A Mallorca íbamos de viaje de novios. Las islas Baleares estaban lejísimos o eso nos parecía y solían ser nuestro primer destino aéreo. Cómo olvidar aquel bautismo de vuelo, los nervios al despegar, la emoción de la llegada. Acabábamos de casarnos y acabábamos de volar. Todo era nuevo y Palma de Mallorca se nos antojaba el paraíso. Había hasta canciones que celebraban aquellas excursiones, eran baladas cursis de Los Mismos (Será maravilloso viajar hasta Mallorca) o Los Tres Sudamericanos (Volando, volando a Mallorca voy). Al volver del viaje de novios, aterrizábamos en la vida real y venían los esfuerzos, los sacrificios, los apuros, los hijos, y más apuros, y más sacrificios y más esfuerzos. Pero pasaban los años, los hijos se hacían mayores y un día nos sorprendían comunicándonos que se iban de excursión de fin de curso a Mallorca y que viajarían en avión.

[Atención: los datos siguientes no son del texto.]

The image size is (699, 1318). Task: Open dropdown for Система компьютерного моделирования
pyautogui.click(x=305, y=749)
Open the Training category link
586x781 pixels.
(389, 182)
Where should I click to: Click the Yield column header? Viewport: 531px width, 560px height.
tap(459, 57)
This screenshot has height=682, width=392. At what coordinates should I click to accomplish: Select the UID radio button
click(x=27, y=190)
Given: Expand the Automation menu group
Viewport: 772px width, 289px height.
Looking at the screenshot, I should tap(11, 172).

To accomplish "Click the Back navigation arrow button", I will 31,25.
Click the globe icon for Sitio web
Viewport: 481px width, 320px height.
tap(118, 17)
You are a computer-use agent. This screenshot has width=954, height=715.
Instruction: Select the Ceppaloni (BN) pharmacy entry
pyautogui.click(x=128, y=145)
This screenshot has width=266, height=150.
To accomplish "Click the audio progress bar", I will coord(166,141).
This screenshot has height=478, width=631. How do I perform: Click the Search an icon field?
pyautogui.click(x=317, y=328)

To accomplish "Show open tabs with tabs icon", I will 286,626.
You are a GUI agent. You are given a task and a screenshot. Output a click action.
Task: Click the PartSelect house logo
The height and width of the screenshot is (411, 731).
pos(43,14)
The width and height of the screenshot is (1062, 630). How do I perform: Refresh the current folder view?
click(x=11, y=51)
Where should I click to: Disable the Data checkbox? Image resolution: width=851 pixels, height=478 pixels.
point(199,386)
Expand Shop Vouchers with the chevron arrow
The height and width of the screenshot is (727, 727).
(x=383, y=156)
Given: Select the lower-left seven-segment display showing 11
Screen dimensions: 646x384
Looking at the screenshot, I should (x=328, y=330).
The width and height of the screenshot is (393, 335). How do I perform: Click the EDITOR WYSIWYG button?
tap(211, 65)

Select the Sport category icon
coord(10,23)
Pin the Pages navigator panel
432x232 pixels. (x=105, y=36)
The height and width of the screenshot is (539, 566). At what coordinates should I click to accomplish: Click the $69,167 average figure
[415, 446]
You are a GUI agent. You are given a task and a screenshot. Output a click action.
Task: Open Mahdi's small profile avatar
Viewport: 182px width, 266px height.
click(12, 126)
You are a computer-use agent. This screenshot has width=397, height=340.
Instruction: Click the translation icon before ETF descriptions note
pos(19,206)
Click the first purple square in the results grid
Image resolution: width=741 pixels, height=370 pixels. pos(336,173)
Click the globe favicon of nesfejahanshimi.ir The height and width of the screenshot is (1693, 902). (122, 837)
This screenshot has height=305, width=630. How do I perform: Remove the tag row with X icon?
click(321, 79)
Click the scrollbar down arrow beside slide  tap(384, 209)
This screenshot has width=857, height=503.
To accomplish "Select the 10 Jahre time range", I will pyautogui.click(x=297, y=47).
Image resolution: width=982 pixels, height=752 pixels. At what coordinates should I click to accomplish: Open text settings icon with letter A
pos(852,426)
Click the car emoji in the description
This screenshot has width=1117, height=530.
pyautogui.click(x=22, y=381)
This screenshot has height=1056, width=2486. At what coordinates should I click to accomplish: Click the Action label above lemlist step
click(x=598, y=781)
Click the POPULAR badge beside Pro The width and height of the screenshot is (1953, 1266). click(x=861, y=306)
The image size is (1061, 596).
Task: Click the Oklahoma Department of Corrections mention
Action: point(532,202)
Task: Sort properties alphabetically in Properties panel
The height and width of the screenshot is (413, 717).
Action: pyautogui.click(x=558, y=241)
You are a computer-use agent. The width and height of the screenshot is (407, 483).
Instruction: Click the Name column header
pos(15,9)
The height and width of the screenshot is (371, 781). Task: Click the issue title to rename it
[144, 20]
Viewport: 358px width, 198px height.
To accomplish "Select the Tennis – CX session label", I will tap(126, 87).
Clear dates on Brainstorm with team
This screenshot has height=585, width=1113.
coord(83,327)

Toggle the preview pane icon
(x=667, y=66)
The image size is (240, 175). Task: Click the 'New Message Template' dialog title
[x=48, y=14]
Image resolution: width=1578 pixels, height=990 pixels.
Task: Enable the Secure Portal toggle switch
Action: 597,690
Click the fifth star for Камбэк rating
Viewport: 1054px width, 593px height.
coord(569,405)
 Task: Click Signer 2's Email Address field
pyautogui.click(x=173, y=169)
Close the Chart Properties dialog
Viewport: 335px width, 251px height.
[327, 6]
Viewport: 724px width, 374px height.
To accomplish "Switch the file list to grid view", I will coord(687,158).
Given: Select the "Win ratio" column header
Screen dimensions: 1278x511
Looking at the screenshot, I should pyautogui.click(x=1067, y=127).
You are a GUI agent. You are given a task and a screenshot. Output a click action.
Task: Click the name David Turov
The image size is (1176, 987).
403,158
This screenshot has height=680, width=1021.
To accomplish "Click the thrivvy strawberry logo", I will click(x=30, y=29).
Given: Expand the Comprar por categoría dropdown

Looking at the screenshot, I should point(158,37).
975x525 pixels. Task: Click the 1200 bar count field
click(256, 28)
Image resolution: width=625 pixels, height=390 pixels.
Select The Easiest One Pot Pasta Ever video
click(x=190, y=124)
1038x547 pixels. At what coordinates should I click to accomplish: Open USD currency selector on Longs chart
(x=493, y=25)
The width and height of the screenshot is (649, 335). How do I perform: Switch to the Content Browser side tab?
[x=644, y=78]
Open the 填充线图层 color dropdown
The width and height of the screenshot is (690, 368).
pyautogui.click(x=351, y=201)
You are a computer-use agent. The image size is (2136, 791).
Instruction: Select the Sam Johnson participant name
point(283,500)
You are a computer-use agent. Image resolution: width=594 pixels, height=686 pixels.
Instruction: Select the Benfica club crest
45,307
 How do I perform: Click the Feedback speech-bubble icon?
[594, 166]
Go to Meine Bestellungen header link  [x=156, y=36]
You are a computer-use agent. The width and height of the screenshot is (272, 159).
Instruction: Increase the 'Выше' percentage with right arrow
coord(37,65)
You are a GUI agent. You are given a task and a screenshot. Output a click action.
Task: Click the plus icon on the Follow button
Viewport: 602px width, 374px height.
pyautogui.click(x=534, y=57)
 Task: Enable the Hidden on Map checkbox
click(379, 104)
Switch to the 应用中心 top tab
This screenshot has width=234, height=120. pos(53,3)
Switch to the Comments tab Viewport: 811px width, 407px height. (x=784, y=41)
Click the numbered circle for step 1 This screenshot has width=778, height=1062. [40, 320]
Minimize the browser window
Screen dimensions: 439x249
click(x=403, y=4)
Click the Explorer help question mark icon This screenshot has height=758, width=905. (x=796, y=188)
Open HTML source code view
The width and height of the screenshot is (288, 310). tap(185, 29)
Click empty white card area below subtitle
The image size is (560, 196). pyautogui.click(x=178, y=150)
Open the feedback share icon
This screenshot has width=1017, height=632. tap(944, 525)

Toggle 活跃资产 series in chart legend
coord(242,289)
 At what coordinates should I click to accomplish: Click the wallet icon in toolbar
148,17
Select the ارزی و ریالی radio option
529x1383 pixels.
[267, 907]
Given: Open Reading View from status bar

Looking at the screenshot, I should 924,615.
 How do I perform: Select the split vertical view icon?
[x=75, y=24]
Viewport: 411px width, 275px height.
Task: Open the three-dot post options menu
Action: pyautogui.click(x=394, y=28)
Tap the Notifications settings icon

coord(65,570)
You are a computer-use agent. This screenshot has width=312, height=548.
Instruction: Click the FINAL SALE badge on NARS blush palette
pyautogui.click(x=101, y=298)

Nos parecía un gran avance: nosotros habíamos volado por primera vez a eso de los 30 y ellos lo hacían al poco de cumplir los 15. Identificábamos esa tontería con el progreso y eso nos empujaba a hacer más esfuerzos y más sacrificios para que el niño o la niña pudieran hacer aquella excursión mágica a un lugar precioso del que volverían, seguro, como volvimos nosotros, trayendo sobrasada y ensaimada para la familia.

Se cerraba así el ciclo iniciático mallorquín: allí empezábamos el matrimonio y allí celebraban nuestros hijos el final de sus estudios. Mallorca como rito y como premio. Y así, generación tras generación, hemos convertido ese viaje en un hito que marcaba el final y el comienzo de las etapas de la vida.